Either President Trump really believes he won the election in Georgia, despite the certified, validated, recounted, audited, and litigated results, or he is acting like Vito Corleone in The Godfather. In an remarkable hour-long personal call, of which taped portions were obtained by The Washington Post, the president appeared to make Georgia Secretary of State Brad Raffensperger an offer he couldn’t refuse.
Raffensperger refused to bend, and wisely had his attorney on the call with him, preserving the recording.
“The people of Georgia are angry, the people of the country are angry,” he said. “And there’s nothing wrong with saying, you know, that you’ve recalculated.”
Raffensperger responded: “Well, Mr. President, the challenge that you have is, the data you have is wrong.”
Trump simply refused to believe that Raffensperger’s data is real. He kept citing the same conspiracy theories he’s been tweeting, and that some news sources have played over and over. These allegations involve Dominion Voting Systems making changes to machines, stuffed ballot boxes, and other claims that have been roundly rejected by judges, and disproved in recounts and audits.

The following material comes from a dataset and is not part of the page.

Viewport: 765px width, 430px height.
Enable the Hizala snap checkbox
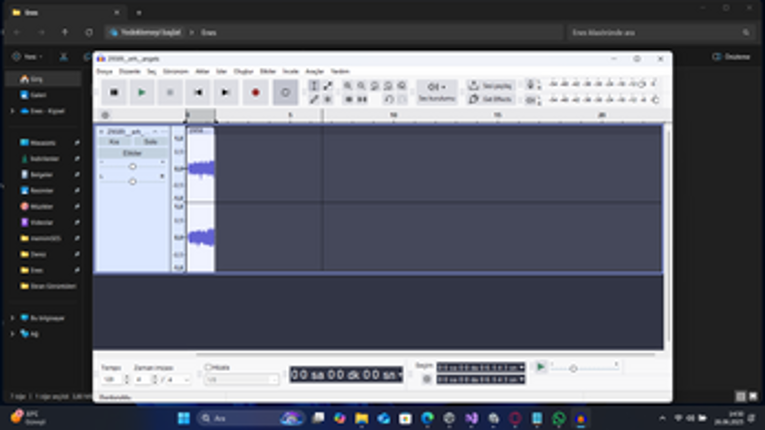(208, 367)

After the back and forth, Trump simply appealed to Raffensperger on the basis of winning. “There’s no way I lost Georgia,” he said. “There’s no way. We won by hundreds of thousands of votes.” It’s a mantra that Trump either believes fully, convinced in the rightness of his own personal reality, one shared by many of his supporters, or it’s an exercise in gaslighting–repeating something enough times that despite being false, it becomes true to the hearer.
He later added: “So what are we going to do here, folks? I only need 11,000 votes. Fellas, I need 11,000 votes. Give me a break.”

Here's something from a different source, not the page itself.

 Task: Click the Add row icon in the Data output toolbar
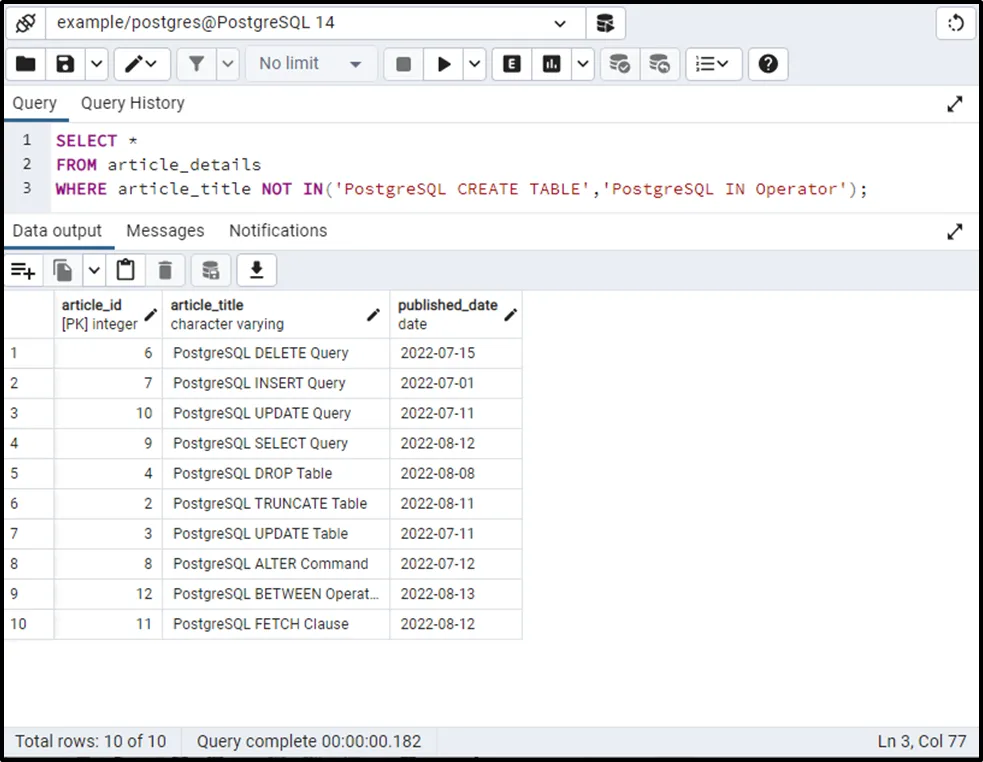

There is no way to answer this question. The election is over. The last die roll–a joint session of Congress to certify the Electoral College results–is about to happen, and despite up to 140 Republicans who say they’ll object, the objections will not change the result.
Brad Raffensperger can’t change the result. I’ve met Raffensperger over a pleasant lunch. He’s a stand-up guy, and a smart businessman. We don’t live far apart, though I am just a humble blogger and Raffensperger commands hundreds of employees as a constitutional elected officer of the State of Georgia. The Secretary of State’s office is responsible for corporation registration, professional regulation, and running elections. The current governor of Georgia, Brian Kemp, was Raffensperger’s predecessor.
Until Kemp was accused by Stacey Abrams of suppressing Democratic and minority voters (a claim completely without merit), that office functioned in relative obscurity. Now, Raffensperger faces death threats from people absolutely convinces that he is part of a wide conspiracy to steal the election from Donald Trump. Why Raffensperger, a Republican, would do that, is a mystery.
It’s not a mystery why Raffensperger would not place himself, his job, his career, and his freedom in jeopardy by falsifying data, either to support the president or to “steal the election” from him. The Raffensperger I met would examine the data, find the facts, and stand by them, regardless of whatever pressure is placed upon him personally.
Imagine the pressure of receiving a personal phone call from the most powerful man in the world, asking for something you cannot do.
For President Trump to continue to reject data, and dismiss facts while promoting his own alternate set of facts, most of which his own lawyers have refrained from claiming in open court, is the mark of a man who is either not in control of his faculties, or a man who is in complete control of them, and has no care for facts, only winning.
Either way, the phone call was extraordinary.